Author: Unknown (possibly monks from Monkwearmouth-Jarrow Abbey)

Country of Origin: England

Script: Latin

St. Cuthbert's Gospel, written in the seventh century, is Europe's oldest surviving book. Named after the saint whose coffin it was found in after his death in 687, the book is a copy of the Gospel of St. John. Durham Cathedral, where St. Cuthbert's coffin had been relocated after being hidden from Viking raids, was where the saint's remains were rediscovered in 1104.

After the book had been privately owned again after its rediscovery, it was given to a Jesuit community in Belgium in 1769. Since 1979, the book has been on temporary loan at London's British Library, which eventually purchased it from the Jesuits for approximately $14 million.

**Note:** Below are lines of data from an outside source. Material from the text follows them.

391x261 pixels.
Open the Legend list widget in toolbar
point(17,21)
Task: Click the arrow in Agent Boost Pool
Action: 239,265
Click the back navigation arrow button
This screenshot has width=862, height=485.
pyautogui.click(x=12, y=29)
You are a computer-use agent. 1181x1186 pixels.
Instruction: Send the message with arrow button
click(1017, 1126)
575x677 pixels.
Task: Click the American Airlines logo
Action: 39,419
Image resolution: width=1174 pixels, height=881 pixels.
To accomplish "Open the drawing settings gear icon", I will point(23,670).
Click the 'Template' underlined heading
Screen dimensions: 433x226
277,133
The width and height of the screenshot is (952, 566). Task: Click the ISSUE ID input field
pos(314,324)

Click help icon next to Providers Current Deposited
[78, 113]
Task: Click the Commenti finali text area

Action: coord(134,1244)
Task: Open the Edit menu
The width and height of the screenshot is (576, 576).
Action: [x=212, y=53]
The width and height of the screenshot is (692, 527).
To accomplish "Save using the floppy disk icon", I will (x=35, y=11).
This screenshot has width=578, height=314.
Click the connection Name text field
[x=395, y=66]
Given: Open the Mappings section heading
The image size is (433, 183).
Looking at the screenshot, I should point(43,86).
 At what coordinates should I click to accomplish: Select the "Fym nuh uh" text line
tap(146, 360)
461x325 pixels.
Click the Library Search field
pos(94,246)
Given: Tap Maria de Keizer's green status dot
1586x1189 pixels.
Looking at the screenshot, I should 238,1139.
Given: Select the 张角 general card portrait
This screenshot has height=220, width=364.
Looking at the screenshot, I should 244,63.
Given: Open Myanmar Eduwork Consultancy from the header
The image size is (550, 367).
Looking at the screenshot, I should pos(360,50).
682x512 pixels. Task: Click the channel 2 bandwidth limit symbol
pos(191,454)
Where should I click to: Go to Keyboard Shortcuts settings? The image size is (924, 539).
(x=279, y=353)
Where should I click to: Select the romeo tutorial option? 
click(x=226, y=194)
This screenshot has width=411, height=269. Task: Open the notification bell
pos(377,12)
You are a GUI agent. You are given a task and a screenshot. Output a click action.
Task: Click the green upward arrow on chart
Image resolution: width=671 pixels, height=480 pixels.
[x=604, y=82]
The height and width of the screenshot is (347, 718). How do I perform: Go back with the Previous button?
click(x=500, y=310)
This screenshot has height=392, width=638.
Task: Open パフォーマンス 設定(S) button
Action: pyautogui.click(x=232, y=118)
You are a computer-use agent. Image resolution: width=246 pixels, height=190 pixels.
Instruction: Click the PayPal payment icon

9. Book of Kells – c. 800 AD

8 Oldest Books that ever Existed | Oldest.org
Book of Kells – c. 800 AD - Photo: Pinterest

Author: Unknown (possibly monks from Iona, Scotland)

Country of Origin: Ireland

Script: Latin

One of Ireland's greatest treasures is the Book of Kells, also known as the Book of Columba, which is an illuminated book from around the year 800 AD. When the book was recently dated to around 800 AD, some academics thought it might have been the Great Gospel of Columba, an Irish monk from the sixth century. The book is currently on permanent exhibit in Trinity College Library in Dublin, Ireland; it was given its name after the Monastery of Kells, where it was kept for many years.

One of the best specimens of an illuminated manuscript, the volume has intricate and ostentatious ornamentation. It is made up of 340 calfskin vellum folios and includes the four New Testament Gospels.

10. Gutenberg Bible – c. 1450 – 1455

8 Oldest Books that ever Existed | Oldest.org
Gutenberg Bible – c. 1450 – 1455 - Photo: Britannica

Author: printed by Johannes Gutenberg
Country of Origin: Mainz, Germany
Script: Latin

The Gutenberg Bible is the oldest example of what a book typically is, even if it is not as old as other books that have lasted throughout history. It is featured on this list because it was the first book to be printed using mass-produced movable-type. The book was printed between 1450 and 1455 by Johannes Gutenberg, who developed the printing press and ignited the Printing Revolution.

The number of copies actually printed is uncertain, but early records indicate that 200 copies of the Bible were intended to be printed on cotton linen paper and 30 copies on velum animal skin. The Gutenberg Bibles are the rarest and most expensive printed books in the world, with only 22 copies now known to exist.